GRPO and RLVR · Microscale

GRPO — PPO without the critic, RLVR-friendly

DPO needs a preference dataset — pairs labelled by humans. That's expensive and slow. For tasks with automated verifiable rewards (math, code, JSON schema validity), you can skip humans entirely. Sample a group of completions from the current policy, check which ones are correct, use the result as the training signal.

GRPO (DeepSeek 2024, famous from the R1 paper) is the lightweight RL algorithm that makes this practical. It's a descendant of PPO with one big simplification: no critic network. Instead of estimating the advantage with a learned value function, it standardises rewards within a sampled group of rollouts.

A_i = \frac{r_i - \text{mean}(r_1, \ldots, r_G)}{\text{std}(r_1, \ldots, r_G) + \epsilon}

problem

What is 37 × 42? → 1554

rollout 1

1554

rollout 2

1534

rollout 3

1554

rollout 4

1564

rollout 5

1454

rollout 6

1554

rollout 7

1544

rollout 8

1554

Sample. Generate G rollouts from the current policy for the same prompt. Here G=8.

The full GRPO objective

The picture above simplified the math. The full GRPO loss is a clipped PPO-style objective with an added KL penalty to a reference model. Here it is:

GRPO loss, full form

\mathcal{L}_\text{GRPO} = -\mathbb{E}\!\left[ \min\!\left(\rho_i A_i,\; \text{clip}(\rho_i, 1-\epsilon, 1+\epsilon) A_i\right)\right] + \beta\, \text{KL}(\pi_\theta \,\|\, \pi_\text{ref})

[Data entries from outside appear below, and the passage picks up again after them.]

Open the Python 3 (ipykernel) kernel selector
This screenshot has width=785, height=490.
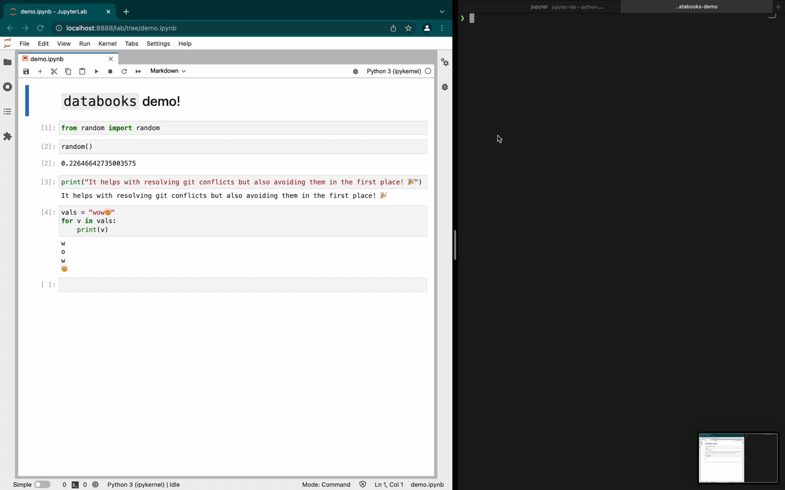pos(393,71)
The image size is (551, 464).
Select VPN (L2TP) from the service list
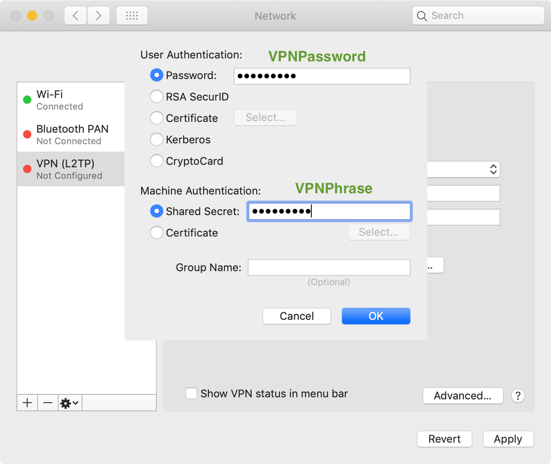[64, 169]
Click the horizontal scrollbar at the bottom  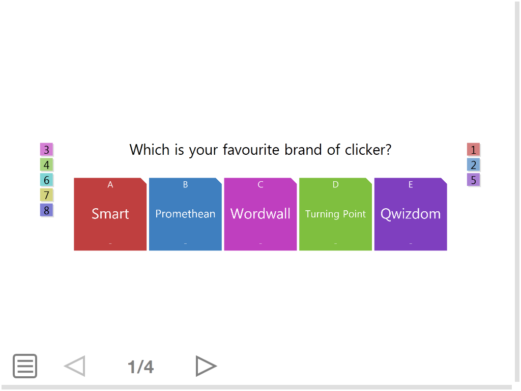coord(256,387)
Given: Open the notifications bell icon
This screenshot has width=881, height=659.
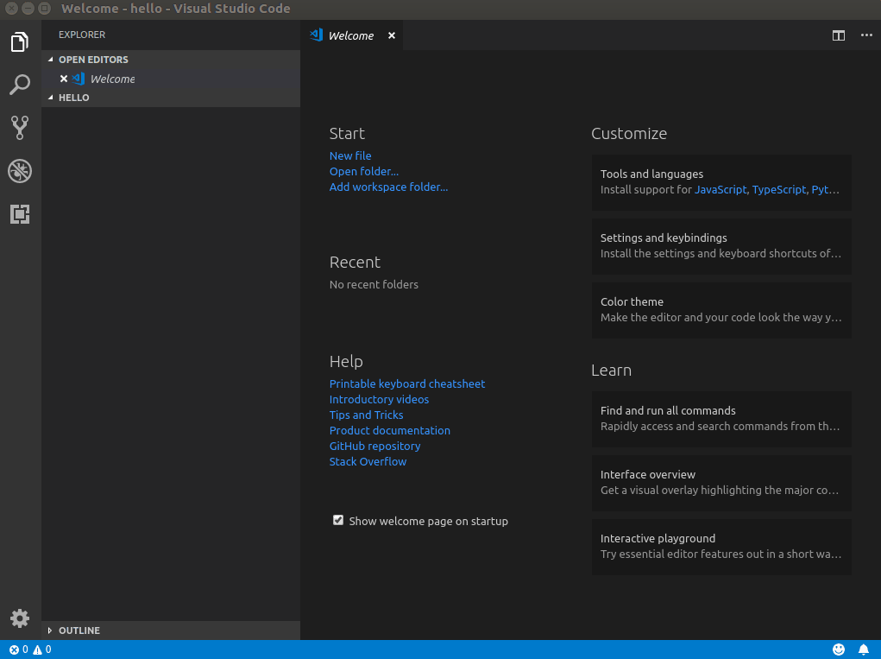Looking at the screenshot, I should tap(863, 649).
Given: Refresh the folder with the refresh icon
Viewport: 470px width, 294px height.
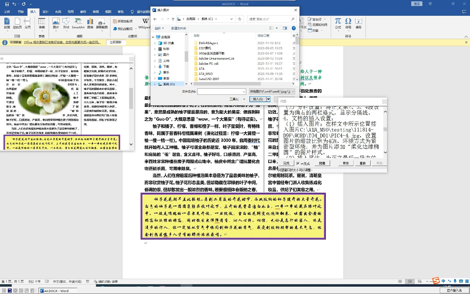Looking at the screenshot, I should coord(240,19).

where $\rho_i = \pi_\theta(y_i)/\pi_\text{old}(y_i)$ is the importance ratio between the current policy and the policy that generated the rollouts, and $A_i$ is the standardised advantage from the group.

Why RLVR is the trick that made DeepSeek-R1 possible

DeepSeek-R1 used pure rule-based rewards:

Accuracy reward — does the final answer match ground truth?
Format reward — is the output wrapped in <think>...</think><answer>...</answer>?

No humans in the loop. No reward model. Just regex + a math checker. With GRPO running thousands of rollout-grade-update cycles, the model learned to produce long correct reasoning traces from scratch. The AIME 2024 pass@1 score went from 15.6% to 71.0% — entirely from RLVR on verifiable problems.

The 2025 surprise: GRPO and DPO are the same thing

Chen et al. 2025 (“It Takes Two: Your GRPO Is Secretly DPO”) showed that GRPO and DPO implement the same contrastive mechanism. Both push up the log-probability of good responses relative to bad ones. The only difference is where the pairs come from:

DPO: pairs from a static human preference dataset.
GRPO: pairs from on-policy rollouts, grouped and standardised.

The unifying view: preference optimisation is contrastive learning over log-probability ratios. When you have preference data, use DPO. When you have rollouts and a verifier, use GRPO. The math is the same.